:: WHAT IS EXPECTED ::
Your reply should be an exact copy of the lines from the one that holds "Widerruf (305, 2475)" to the end of the data below.

:: MATERIAL SHOWN ::
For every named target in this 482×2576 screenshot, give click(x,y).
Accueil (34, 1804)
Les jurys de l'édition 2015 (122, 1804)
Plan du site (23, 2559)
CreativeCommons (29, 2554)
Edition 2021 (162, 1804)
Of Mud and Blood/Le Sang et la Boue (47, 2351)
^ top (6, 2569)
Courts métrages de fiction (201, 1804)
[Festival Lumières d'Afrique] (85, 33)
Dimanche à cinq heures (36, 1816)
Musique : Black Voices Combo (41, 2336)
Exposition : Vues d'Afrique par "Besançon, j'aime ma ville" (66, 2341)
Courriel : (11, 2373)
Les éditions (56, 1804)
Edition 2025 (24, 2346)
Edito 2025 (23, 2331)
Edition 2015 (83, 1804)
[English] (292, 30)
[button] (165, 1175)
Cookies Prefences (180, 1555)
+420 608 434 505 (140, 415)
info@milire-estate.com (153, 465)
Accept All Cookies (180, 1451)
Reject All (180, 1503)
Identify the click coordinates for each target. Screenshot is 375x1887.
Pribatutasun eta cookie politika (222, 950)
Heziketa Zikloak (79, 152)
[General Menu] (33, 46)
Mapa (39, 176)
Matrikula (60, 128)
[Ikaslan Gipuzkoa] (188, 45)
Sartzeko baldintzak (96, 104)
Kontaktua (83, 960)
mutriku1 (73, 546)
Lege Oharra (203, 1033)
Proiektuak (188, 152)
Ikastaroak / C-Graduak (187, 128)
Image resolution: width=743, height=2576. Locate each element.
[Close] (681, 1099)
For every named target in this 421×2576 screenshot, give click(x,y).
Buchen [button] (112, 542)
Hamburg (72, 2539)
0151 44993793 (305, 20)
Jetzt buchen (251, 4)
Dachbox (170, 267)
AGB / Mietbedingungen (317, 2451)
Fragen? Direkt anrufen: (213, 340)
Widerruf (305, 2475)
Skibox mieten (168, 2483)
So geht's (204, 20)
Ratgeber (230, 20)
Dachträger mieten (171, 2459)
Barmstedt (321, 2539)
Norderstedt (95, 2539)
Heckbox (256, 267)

:: OUTPUT BELOW ::
Widerruf (305, 2475)
Skibox mieten (168, 2483)
So geht's (204, 20)
Ratgeber (230, 20)
Dachträger mieten (171, 2459)
Barmstedt (321, 2539)
Norderstedt (95, 2539)
Heckbox (256, 267)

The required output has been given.